Based on our previous study, the kernel matrix transformed by Cosine kernel was analogous to the numerator relationship G matrix, which had a well-matched performance for the G matrix, with time consumption reduced by 20 times [37]. In this research, we choose the Cosine kernel to transform original genomic and transcriptomic data:

$$K\left({x}_{i},{x}_{j}\right)=\frac{\langle {x}_{i},{x}_{j}\rangle }{\Vert {x}_{i}\Vert *\Vert {x}_{j}\Vert }=\frac{{\sum }_{1}^{n}{x}_{i}{x}_{j}}{\sqrt{\sum_{1}^{n}{x}_{i}^{2}}\sqrt{\sum_{1}^{n}{x}_{j}^{2}}}$$

For the G matrix, \({x}_{i}\) and \({x}_{j}\) were the feature vectors of individual i and j in an m-dimensional feature space, respectively, where m is the number of SNPs.

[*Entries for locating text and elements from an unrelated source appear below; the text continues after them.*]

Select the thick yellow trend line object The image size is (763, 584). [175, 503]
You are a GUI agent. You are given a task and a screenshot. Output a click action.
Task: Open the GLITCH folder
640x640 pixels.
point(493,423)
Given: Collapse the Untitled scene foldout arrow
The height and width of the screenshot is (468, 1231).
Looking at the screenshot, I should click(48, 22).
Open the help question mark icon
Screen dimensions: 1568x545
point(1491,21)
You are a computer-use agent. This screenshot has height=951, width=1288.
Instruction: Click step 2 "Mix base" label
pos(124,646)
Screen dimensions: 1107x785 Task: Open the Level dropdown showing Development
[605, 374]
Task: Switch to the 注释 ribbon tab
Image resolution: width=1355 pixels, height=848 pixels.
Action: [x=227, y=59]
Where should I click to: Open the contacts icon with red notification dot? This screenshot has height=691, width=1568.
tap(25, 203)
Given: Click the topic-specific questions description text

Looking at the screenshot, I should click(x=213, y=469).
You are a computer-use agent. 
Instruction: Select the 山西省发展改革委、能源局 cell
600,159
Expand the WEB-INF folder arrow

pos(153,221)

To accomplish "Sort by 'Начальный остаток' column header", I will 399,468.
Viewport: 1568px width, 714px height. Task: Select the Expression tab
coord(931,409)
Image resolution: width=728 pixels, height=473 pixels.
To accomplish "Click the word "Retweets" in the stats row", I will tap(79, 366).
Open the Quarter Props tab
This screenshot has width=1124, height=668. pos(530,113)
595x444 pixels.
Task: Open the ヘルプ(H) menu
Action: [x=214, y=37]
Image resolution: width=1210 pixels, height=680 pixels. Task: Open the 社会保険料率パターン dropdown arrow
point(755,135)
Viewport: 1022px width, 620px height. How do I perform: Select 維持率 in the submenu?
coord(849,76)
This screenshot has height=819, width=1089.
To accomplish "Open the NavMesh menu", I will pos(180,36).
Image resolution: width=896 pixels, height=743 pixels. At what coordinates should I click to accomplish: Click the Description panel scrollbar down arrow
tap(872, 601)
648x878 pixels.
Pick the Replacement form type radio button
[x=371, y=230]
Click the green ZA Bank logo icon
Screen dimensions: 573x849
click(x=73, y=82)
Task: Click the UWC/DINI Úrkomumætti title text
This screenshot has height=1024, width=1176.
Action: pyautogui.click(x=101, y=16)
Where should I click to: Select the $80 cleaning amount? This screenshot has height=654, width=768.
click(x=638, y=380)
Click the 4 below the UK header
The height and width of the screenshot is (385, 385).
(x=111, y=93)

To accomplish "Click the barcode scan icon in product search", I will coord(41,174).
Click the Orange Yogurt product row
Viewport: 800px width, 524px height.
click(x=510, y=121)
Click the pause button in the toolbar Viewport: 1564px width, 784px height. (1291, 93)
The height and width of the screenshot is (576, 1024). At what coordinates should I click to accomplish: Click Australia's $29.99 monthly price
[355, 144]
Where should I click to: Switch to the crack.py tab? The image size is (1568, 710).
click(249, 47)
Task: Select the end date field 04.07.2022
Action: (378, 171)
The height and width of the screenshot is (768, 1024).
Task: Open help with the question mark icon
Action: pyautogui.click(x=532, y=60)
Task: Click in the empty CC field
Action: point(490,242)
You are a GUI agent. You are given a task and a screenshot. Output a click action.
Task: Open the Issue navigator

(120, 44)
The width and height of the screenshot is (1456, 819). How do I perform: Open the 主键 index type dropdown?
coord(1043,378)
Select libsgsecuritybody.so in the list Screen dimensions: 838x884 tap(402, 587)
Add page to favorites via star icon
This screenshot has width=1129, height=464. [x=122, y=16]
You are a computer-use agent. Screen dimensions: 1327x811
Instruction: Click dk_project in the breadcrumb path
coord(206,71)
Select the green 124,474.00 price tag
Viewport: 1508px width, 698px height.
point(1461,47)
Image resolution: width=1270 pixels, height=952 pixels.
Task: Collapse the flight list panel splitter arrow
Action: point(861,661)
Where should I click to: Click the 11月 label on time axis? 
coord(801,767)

For the T matrix, \({x}_{i}\) and \({x}_{j}\) were the \(1\times\boldsymbol n\) vector and was kernelized in an n-dimensional feature space, where n is the number of genes. The G matrix and T matrix were measured by the cosine of the angle between two vectors, and the regularization factor C was determined by gird search as 0.05 in our previous study.

Multi-omics best linear unbiased prediction (MBLUP)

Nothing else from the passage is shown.